= INSTRUCTIONS TO FOLLOW =
Repeat exactly, and only, the lines from the one containing "Viewport: 1456px width, 819px height. Task: Click" through the last line of the data below.

= PROVIDED ENTRIES =
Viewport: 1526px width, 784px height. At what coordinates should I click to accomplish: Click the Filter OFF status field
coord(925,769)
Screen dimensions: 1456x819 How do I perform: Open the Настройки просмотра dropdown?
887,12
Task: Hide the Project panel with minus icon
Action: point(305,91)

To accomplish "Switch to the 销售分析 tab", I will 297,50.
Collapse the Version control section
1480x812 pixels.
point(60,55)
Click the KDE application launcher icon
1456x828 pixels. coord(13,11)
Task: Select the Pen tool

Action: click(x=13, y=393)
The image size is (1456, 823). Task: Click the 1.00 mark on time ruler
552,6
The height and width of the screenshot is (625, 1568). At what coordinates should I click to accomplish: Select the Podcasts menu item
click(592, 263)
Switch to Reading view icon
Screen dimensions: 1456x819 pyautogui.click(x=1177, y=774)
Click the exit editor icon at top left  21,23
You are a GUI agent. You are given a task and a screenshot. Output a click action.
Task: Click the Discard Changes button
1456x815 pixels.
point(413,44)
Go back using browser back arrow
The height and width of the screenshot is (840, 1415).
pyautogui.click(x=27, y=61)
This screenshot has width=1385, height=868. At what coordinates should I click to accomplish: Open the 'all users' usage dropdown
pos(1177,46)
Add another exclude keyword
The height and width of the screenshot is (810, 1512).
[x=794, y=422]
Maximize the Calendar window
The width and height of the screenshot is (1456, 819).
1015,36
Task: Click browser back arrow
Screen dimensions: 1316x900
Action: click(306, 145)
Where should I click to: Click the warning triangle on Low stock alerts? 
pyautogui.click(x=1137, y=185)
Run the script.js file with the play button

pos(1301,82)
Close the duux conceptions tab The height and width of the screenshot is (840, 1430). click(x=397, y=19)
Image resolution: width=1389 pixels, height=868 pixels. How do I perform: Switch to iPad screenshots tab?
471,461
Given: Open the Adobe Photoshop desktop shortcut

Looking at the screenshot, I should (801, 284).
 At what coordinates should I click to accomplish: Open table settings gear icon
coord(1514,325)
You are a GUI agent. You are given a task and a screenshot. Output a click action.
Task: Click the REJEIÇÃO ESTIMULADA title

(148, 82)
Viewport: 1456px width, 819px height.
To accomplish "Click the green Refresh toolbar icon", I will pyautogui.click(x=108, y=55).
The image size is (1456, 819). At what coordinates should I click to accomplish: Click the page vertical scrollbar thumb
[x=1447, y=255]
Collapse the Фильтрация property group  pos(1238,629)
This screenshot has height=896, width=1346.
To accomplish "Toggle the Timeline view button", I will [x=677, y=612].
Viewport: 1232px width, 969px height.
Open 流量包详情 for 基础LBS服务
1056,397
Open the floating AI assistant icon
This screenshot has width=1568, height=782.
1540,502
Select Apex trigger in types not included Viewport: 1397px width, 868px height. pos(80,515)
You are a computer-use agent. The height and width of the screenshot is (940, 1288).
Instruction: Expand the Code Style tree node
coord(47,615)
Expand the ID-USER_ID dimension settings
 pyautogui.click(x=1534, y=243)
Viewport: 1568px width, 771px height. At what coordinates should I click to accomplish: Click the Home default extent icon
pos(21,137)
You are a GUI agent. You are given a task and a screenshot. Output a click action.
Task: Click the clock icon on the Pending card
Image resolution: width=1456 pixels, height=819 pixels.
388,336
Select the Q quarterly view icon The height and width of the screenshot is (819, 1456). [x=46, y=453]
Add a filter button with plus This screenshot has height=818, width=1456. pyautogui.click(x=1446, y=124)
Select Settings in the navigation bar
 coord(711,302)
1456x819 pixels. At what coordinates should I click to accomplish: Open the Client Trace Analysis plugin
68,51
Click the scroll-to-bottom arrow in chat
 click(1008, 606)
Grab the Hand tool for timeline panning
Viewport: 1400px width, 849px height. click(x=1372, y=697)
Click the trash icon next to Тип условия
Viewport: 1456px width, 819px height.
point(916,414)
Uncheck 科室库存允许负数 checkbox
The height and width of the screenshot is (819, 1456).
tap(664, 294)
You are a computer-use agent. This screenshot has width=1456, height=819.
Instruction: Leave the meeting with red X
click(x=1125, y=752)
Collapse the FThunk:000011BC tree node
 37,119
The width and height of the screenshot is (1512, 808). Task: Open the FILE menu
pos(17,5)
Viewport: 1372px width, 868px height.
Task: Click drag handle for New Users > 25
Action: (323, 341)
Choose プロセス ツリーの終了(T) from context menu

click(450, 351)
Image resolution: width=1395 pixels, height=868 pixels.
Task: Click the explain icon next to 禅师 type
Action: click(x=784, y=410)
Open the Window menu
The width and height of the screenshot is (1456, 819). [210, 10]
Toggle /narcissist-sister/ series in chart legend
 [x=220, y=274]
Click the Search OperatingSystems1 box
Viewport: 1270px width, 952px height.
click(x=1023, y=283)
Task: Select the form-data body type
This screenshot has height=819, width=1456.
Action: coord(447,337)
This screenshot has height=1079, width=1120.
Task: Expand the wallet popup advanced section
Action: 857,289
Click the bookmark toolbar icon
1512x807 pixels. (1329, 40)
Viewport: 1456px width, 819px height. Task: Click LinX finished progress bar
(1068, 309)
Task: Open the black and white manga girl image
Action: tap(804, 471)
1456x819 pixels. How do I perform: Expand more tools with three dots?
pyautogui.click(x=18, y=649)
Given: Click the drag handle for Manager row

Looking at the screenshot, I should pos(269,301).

= TASK RESPONSE =
Viewport: 1456px width, 819px height. Task: Click LinX finished progress bar
(1068, 309)
Task: Open the black and white manga girl image
Action: tap(804, 471)
1456x819 pixels. How do I perform: Expand more tools with three dots?
pyautogui.click(x=18, y=649)
Given: Click the drag handle for Manager row

Looking at the screenshot, I should pos(269,301).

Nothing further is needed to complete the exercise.